Ах-х-х… это чудесно… хоть и жутко вредно. И почему я все никак не брошу? Наверное, потому что не хочу. А почему не хочу? Хм-м… для «хочу» и «не хочу» не нужен какой-то повод. Зачем мне объяснять себе все подряд, пытаясь придумать какие-то вразумительные объяснения, похожие больше на оправдания? Еще и ошибусь как всегда в своих рассуждениях. Да ну… Курю, потому что… нравится. В этом моя свобода. На работе я прилежный исполнитель, для близких я хороший парень, а сам для себя я… курю. Я курю для себя. Мне это нравится, пусть и медленно убивает меня, но есть что-то в этом… философское. Стоишь, мир вокруг замирает, и ты наблюдаешь за ним, за его красотой или беседуешь с другом о важных вещах, и он не осудить тебя, он вообще ничего тебе не скажет, и вы вместе выкурите по сигарете, вдыхая тяжелый едкий дым свободы. Дышать дымом – это абсурд. Свобода – это тоже абсурд, и сама жизнь такая же, бессмысленная, абсурдная и порой пугающая. Вот и остается радоваться птичкам и еловым веточкам, улыбаться коллегам, потому что кто им улыбнется кроме нас? Вдыхать полной грудью прохладный воздух понедельника, а потом прятаться за серым обшарпанным углом, чтобы той же полной грудью вкусить сизые клубы экзистенциального дурачества.

Я люблю свою жизнь и свои сигареты, значит все хорошо на сегодняшний день, но пока без билета…

Босой сапожник

В одной деревне сидел сапожник с голыми стопами. Целый день (и иногда немножко вечером) он делал для соседей (и не только) ботинки, сапоги, туфли, сандалии, тапочки, башмаки, гетры, валенки, галоши. Все были довольны и радовались, когда он только-только появился в деревне откуда-то издалека. Никто не знает, где он был до этого и чем занимался, но здесь, во всяком случае, его раньше не видели, а пришел он, уже будучи сапожником.

Его соседи быстро привыкли к нему и просили его что-нибудь сделать без былого восторга и восхищения, принимая после выполненную работу также без особой благодарности и реверансов. Сапожнику так было даже проще, он не любил неловкостей, потому скупого «спасибо» ему более чем хватало.

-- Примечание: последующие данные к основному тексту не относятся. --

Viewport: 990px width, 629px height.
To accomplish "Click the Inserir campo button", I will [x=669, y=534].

Иногда приходили жители окрестных деревень, они приносили ему какие-то подарки: самогон, пироги, разные красивые, но бесполезные поделки. Они выразительно качали головой, цокали и громко говорили возле сапожной лавки: «был бы у нас такой мужик ладный и работящий… не цените вы его, ироды… его беречь надо, ухаживать, вот мы бы его…». А как бы они его неизвестно. Это со стороны все по-другому бы поступали, а коли до самих дело доходит, все всё делают одинаково. Потому то сапожник лишь улыбался краешком губ, слушая сладкие и громкие слова, и продолжал усердно и размеренно орудовать толстой иглой.

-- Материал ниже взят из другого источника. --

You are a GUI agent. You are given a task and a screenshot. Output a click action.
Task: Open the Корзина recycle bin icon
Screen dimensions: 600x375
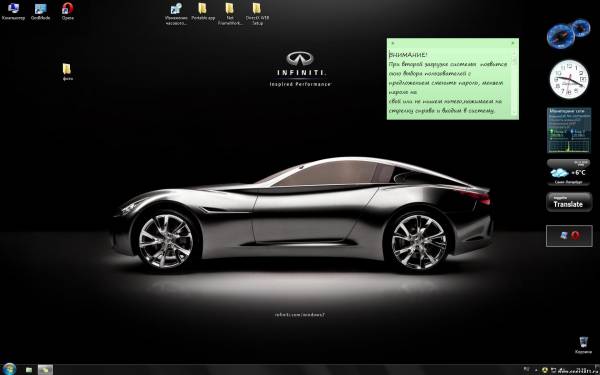[583, 345]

Его ноги мерзли, и это заставляло его быстрее и больше работать. Сейчас… прямо в это мгновение кто-то несчастный страдает оттого, что его ступни мерзнут. Этот бедный человек заслуживает пару хороших башмаков. Их заслуживает каждый человек на свете. А он… заслуживает?

Сапожник боялся, что если он сладит себе сапоги, то потом больше не захочет дальше делать обувь для других людей, мол, зачем делать что-то для кого-то, когда у тебя самого все хорошо? Может, и есть зачем, но, вдруг, он не захочет? Это его пугало, и он никогда не делал себе ни сапог, ни валенок, ни сандалий, ни ботинок, ни галош.

Перед сном его ноги мерзнут сильнее и его трясет от холода, когда нет клиентов и заказов. Однако потом с новой работой он забывает о своих неудобствах и снова берется за иглу.

Где-то, наверное, есть и обутые сапожники, но этот человек с ними не знаком и вряд ли когда-нибудь познакомится.